Activity: Your answer should be every line from the records that contains "agent".

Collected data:
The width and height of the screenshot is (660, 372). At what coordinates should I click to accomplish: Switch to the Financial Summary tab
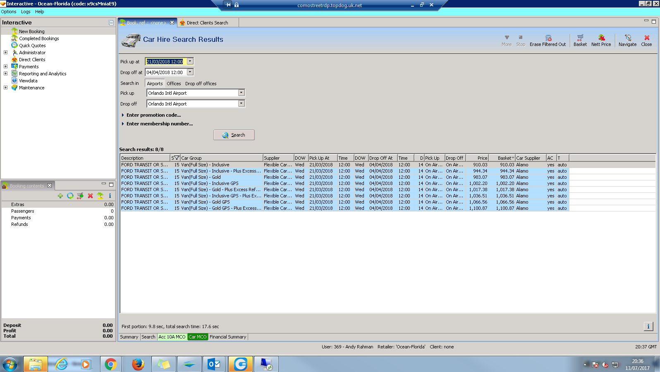(x=227, y=337)
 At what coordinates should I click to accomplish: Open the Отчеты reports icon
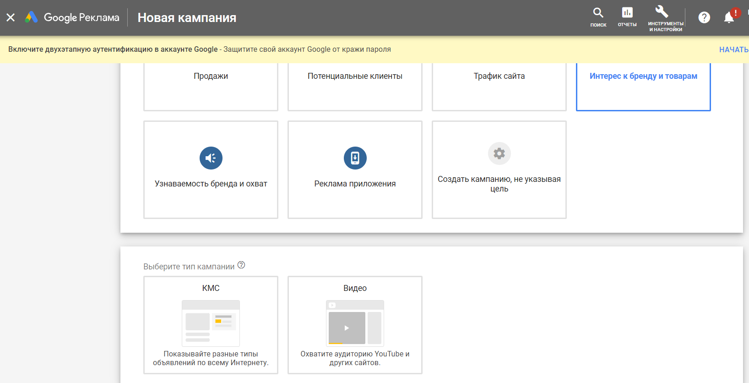tap(627, 13)
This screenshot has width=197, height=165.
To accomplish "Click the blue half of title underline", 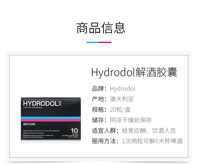I will [x=93, y=42].
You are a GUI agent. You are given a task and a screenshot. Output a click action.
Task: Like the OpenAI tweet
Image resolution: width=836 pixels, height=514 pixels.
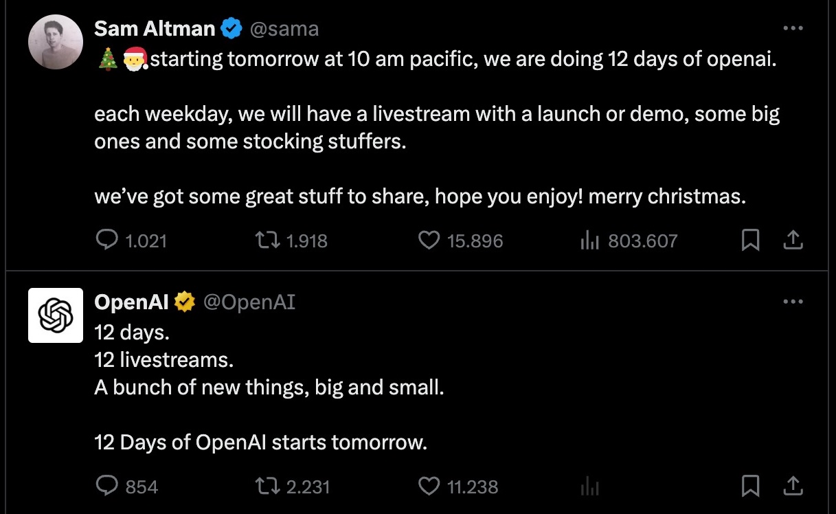[429, 487]
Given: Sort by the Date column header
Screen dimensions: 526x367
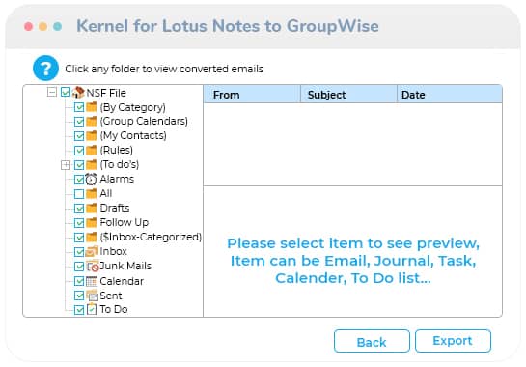Looking at the screenshot, I should pos(449,95).
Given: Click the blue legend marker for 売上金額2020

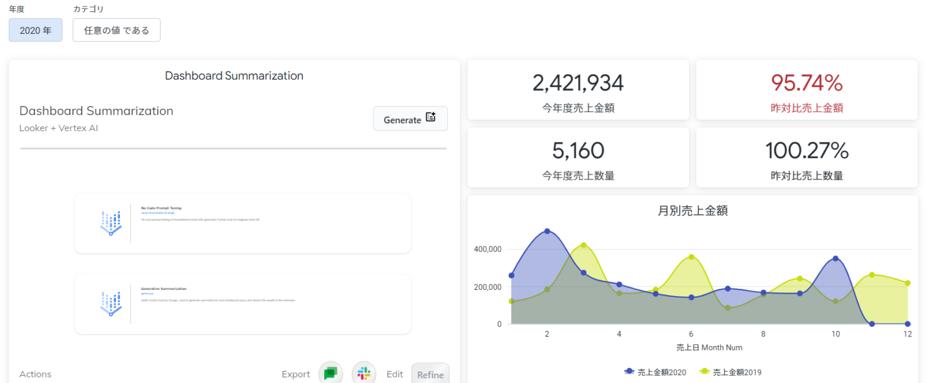Looking at the screenshot, I should pos(631,372).
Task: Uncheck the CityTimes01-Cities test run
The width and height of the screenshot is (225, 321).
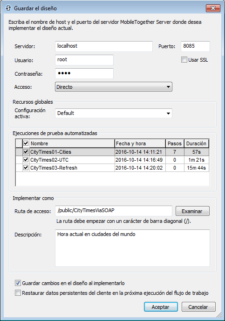Action: pos(26,152)
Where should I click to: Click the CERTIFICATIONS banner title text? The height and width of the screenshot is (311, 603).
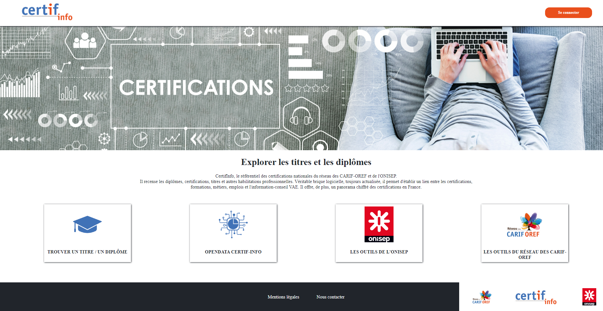coord(196,87)
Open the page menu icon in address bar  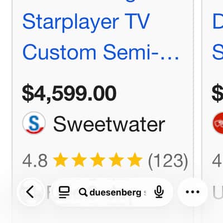(64, 192)
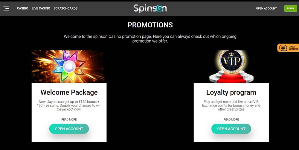This screenshot has height=150, width=299.
Task: Click the Starburst gem promotion image
Action: (x=68, y=67)
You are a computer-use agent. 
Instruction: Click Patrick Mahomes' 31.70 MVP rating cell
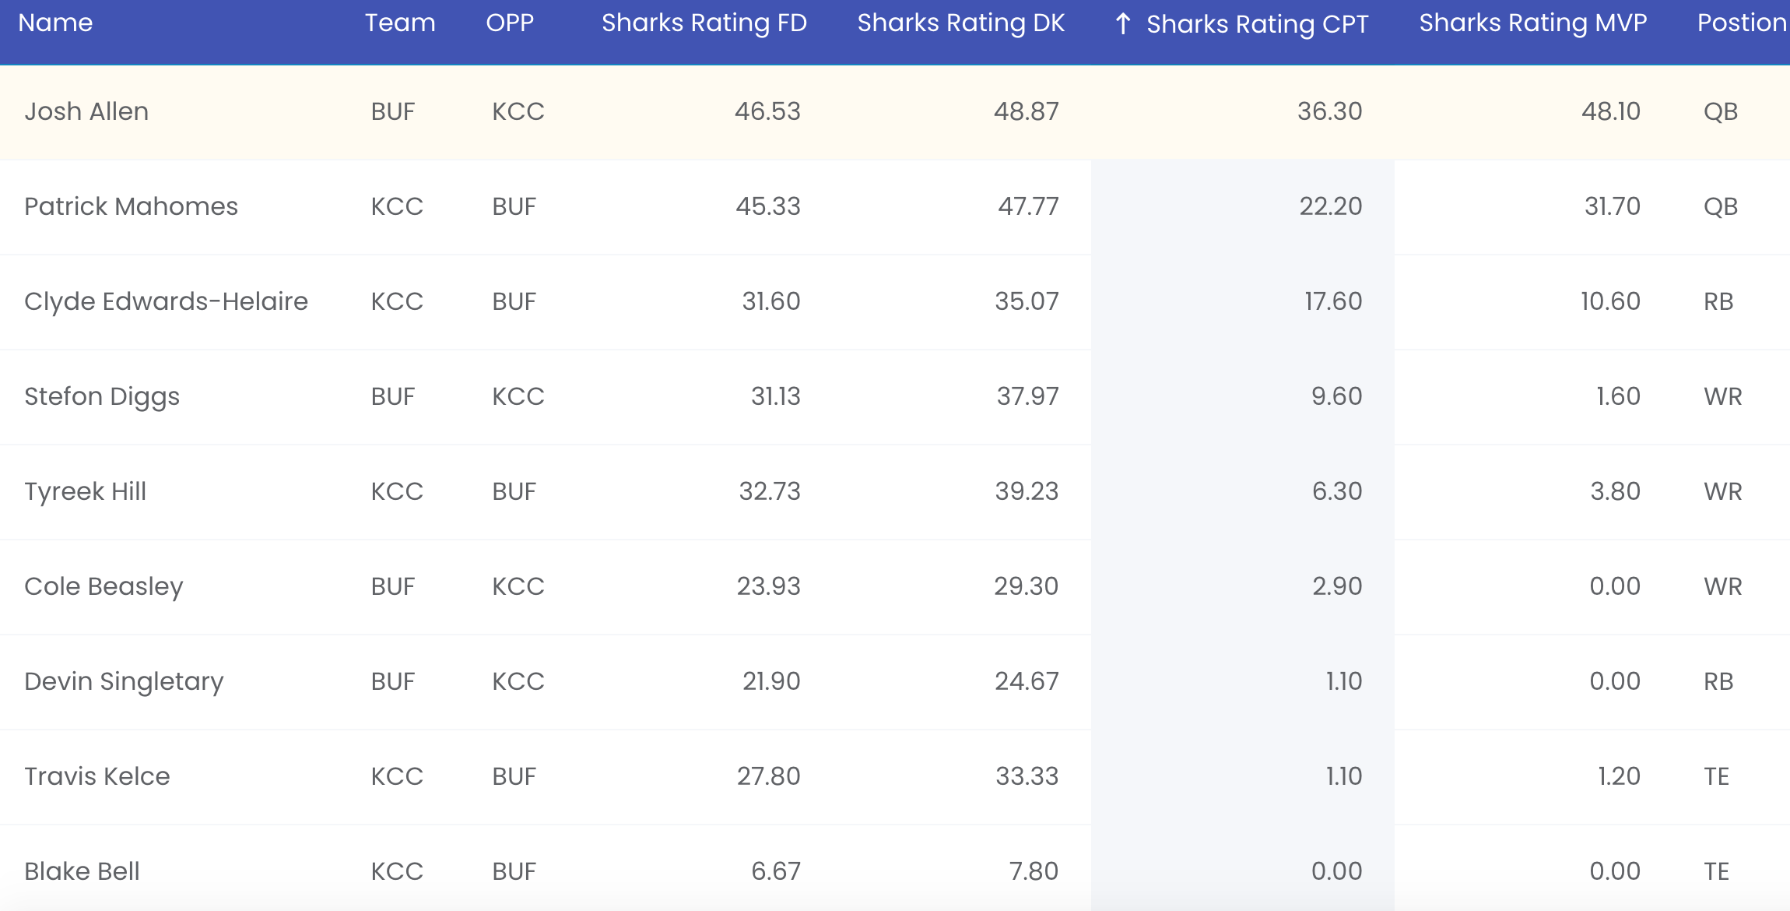coord(1612,206)
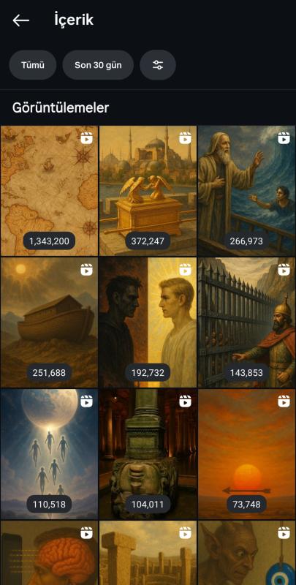Image resolution: width=296 pixels, height=585 pixels.
Task: Click reel icon on the sunset thumbnail
Action: 284,401
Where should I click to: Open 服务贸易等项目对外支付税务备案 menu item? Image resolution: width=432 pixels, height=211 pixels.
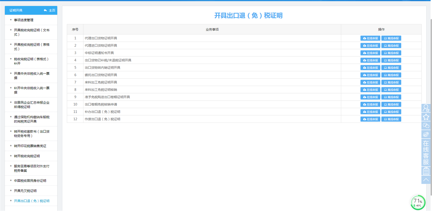click(31, 169)
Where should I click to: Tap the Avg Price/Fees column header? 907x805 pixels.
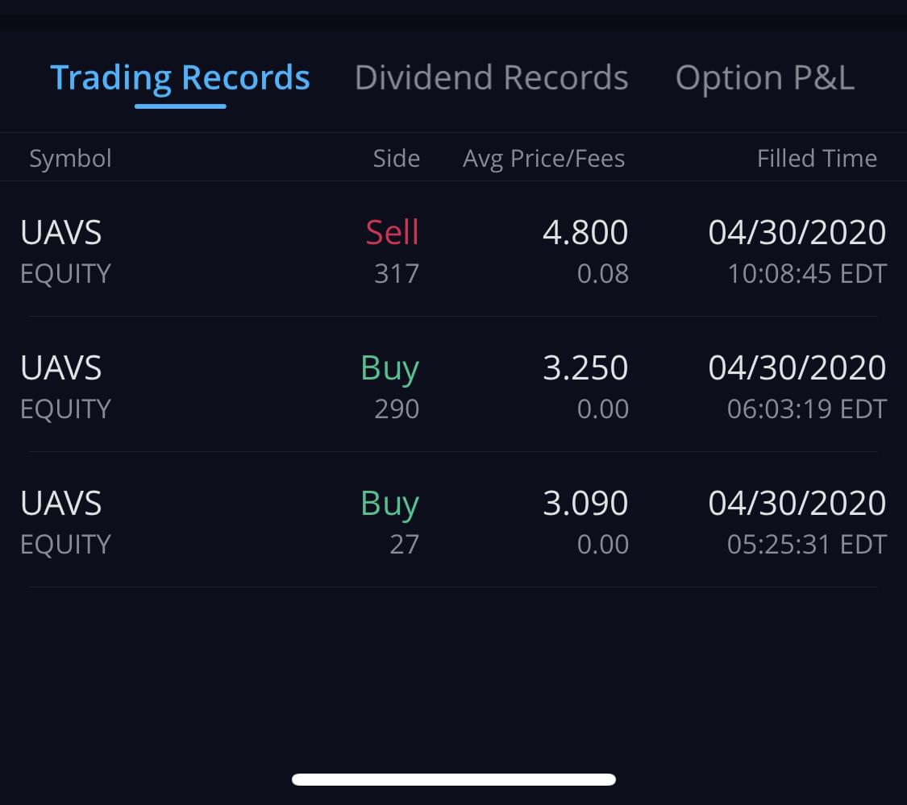[x=543, y=159]
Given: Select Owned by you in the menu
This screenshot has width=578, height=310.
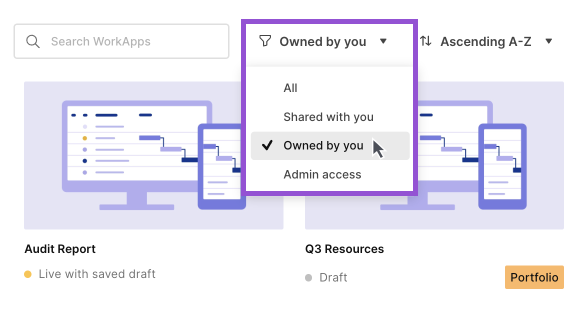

Task answer:
You are a GUI agent. You are given a task and a screenshot. Output a click action.
You are a computer-use agent. 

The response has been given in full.